THE PROBLEM. Your job is to return every line of the listing holding the string "will".

======== AVAILABLE DATA

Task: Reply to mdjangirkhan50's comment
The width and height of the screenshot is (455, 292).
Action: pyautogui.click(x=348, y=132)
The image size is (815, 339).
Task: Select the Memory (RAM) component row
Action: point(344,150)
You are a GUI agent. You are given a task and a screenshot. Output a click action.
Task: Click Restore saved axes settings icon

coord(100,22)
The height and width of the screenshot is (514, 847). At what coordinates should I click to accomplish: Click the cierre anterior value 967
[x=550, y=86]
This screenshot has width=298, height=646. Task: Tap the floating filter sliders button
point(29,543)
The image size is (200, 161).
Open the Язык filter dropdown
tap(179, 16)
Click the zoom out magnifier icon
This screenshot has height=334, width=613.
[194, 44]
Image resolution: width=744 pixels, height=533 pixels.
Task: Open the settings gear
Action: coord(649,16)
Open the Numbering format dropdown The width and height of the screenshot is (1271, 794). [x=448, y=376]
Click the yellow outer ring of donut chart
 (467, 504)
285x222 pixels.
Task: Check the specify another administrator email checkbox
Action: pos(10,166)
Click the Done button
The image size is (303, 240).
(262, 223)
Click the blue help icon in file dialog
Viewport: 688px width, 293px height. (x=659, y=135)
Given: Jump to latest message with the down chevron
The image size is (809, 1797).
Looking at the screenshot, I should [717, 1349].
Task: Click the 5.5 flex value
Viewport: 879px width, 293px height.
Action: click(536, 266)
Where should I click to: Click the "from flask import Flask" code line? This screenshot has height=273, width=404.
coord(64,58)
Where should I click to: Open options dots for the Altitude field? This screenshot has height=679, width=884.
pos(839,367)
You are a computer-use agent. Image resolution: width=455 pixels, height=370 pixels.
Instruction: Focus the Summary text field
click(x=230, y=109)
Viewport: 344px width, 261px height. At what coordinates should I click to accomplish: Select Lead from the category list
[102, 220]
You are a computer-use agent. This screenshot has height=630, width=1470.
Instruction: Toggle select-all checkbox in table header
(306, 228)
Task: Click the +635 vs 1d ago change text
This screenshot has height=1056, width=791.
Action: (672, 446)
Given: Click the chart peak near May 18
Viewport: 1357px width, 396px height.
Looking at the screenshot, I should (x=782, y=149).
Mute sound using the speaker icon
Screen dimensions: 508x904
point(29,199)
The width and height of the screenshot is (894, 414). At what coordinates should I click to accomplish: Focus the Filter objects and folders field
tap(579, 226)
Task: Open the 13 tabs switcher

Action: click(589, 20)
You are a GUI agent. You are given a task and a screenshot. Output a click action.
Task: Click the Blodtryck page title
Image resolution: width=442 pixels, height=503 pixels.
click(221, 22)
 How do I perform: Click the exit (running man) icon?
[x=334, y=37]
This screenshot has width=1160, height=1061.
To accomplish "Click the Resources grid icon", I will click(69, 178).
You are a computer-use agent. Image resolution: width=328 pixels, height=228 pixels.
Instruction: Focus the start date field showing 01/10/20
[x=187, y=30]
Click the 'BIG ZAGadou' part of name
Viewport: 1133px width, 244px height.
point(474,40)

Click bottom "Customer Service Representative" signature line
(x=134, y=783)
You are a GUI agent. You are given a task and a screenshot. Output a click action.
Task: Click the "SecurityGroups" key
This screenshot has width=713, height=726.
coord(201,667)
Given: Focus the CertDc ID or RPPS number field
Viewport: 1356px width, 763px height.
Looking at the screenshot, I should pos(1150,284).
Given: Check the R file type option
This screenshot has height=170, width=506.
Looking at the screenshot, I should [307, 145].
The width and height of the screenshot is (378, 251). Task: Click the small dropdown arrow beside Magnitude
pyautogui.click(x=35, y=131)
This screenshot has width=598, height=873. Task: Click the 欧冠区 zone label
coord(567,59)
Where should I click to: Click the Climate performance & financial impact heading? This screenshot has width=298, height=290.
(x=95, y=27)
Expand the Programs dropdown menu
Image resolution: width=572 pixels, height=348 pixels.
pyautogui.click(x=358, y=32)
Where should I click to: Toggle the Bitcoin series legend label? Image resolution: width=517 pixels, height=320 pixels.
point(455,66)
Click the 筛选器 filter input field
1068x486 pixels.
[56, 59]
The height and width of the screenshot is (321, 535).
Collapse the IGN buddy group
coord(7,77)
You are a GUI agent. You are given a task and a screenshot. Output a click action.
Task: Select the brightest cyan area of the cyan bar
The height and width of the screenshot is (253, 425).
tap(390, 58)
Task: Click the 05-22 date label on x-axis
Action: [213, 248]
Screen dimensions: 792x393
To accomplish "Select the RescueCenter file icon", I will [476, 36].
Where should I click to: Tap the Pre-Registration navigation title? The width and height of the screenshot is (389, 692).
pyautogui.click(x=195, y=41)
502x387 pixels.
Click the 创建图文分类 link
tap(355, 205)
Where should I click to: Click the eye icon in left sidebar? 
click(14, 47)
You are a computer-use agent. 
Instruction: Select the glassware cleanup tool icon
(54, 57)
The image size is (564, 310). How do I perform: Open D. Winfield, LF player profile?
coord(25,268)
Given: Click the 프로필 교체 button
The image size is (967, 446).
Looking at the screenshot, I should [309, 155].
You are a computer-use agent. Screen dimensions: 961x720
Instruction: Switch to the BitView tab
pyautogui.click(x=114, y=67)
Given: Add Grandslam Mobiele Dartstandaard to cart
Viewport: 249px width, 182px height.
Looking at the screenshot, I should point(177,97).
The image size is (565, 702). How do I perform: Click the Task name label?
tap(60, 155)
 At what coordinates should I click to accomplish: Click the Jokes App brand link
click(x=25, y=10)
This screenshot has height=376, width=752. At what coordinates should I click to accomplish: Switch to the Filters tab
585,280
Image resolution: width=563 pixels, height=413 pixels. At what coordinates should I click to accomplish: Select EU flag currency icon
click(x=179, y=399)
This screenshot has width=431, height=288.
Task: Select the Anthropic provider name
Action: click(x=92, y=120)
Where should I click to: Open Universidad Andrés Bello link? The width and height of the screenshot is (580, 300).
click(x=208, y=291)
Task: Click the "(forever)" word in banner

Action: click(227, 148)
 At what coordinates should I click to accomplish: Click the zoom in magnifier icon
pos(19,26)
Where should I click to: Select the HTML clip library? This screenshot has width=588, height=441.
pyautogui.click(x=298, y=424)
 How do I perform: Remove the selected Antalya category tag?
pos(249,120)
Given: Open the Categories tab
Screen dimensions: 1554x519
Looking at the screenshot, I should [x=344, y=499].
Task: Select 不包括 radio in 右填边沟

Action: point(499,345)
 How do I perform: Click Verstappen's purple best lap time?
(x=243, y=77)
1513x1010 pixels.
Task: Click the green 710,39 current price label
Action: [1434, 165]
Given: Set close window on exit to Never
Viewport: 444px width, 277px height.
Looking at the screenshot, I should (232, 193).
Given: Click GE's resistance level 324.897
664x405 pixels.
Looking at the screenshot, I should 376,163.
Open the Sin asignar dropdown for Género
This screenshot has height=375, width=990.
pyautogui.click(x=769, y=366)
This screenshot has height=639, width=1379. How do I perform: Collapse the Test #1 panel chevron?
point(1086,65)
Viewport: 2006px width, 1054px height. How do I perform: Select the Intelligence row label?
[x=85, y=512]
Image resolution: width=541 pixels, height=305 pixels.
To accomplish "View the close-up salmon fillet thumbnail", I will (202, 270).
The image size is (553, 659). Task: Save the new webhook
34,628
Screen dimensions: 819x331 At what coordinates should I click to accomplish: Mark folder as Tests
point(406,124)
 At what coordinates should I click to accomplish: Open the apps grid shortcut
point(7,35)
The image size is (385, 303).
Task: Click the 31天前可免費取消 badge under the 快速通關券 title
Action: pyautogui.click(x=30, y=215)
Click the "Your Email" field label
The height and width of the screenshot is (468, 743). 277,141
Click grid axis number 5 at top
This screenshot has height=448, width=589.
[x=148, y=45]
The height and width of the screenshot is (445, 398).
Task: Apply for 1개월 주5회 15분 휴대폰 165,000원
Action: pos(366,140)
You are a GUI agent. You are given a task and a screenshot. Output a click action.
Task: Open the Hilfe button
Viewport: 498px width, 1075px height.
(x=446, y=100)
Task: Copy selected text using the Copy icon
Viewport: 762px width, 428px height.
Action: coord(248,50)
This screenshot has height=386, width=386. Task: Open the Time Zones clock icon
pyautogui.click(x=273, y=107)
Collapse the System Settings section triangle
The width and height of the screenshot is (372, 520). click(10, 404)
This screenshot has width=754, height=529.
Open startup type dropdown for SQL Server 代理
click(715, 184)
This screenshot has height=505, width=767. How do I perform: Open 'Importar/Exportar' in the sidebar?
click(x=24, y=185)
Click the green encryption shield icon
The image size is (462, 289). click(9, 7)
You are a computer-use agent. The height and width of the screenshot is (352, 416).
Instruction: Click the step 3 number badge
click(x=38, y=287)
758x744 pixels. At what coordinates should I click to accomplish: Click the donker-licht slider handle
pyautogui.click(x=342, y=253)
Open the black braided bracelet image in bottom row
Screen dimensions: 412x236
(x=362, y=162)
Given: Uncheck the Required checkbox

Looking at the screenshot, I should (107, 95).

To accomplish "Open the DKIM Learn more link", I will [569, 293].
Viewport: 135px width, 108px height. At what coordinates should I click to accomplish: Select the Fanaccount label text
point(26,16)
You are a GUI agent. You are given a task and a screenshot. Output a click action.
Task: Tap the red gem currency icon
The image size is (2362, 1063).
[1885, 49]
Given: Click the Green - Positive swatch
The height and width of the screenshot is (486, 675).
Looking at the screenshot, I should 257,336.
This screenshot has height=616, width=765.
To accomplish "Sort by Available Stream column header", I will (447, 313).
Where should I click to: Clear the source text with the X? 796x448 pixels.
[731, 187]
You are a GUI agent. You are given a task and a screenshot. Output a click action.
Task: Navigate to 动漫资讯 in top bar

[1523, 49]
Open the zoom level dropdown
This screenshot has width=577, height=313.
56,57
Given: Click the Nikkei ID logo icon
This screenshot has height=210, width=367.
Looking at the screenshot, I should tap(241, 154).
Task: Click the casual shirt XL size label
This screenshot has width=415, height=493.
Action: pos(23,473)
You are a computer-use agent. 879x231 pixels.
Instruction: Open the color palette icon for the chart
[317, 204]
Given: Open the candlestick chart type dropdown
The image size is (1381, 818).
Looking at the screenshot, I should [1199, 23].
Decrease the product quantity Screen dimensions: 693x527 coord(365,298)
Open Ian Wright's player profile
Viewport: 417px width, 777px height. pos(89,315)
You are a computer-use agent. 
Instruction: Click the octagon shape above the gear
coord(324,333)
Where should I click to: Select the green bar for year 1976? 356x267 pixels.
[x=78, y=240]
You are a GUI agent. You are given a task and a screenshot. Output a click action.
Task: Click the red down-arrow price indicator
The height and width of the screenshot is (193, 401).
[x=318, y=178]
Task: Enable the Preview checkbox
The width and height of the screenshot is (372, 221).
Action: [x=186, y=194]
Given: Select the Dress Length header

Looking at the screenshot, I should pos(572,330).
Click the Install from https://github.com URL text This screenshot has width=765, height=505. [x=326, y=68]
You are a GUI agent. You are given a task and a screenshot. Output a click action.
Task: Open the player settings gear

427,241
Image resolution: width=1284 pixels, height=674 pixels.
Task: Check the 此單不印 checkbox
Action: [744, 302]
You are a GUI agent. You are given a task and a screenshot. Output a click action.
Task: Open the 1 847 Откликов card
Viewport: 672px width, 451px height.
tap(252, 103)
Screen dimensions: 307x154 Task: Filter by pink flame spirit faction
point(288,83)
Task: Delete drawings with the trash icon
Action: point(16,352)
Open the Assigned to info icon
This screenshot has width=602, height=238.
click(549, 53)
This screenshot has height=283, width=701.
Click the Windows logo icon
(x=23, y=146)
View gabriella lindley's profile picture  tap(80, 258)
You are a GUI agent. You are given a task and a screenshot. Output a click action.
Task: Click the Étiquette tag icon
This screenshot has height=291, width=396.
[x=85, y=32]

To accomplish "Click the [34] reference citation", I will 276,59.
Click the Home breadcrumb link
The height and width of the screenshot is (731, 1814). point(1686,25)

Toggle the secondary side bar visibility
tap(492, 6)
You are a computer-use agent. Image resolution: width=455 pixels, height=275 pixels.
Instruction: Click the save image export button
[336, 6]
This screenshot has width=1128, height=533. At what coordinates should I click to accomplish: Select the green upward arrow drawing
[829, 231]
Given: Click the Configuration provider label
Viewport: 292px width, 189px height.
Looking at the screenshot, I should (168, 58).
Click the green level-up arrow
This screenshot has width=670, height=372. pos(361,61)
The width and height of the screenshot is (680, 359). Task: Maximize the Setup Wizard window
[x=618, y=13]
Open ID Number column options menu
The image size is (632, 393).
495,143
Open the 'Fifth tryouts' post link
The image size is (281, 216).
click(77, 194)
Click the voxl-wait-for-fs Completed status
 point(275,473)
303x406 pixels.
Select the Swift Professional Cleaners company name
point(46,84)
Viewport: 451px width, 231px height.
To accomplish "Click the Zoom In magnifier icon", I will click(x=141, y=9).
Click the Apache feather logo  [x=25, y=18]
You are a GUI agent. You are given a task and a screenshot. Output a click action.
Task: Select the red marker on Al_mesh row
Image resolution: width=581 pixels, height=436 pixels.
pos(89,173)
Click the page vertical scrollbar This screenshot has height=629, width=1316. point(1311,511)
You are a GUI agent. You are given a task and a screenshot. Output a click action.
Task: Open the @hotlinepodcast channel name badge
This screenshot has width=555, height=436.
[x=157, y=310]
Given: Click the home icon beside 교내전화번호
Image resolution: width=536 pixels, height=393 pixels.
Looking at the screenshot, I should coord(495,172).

================

ANSWER TO THIS PROBLEM.
To accomplish "Click the Resources grid icon", I will click(69, 178).
To accomplish "Select the RescueCenter file icon", I will [476, 36].
To accomplish "View the close-up salmon fillet thumbnail", I will (202, 270).
To accomplish "Open the DKIM Learn more link", I will [569, 293].
To accomplish "Sort by Available Stream column header", I will (447, 313).
To accomplish "Click the [34] reference citation", I will 276,59.
To accomplish "Click the Zoom In magnifier icon", I will click(x=141, y=9).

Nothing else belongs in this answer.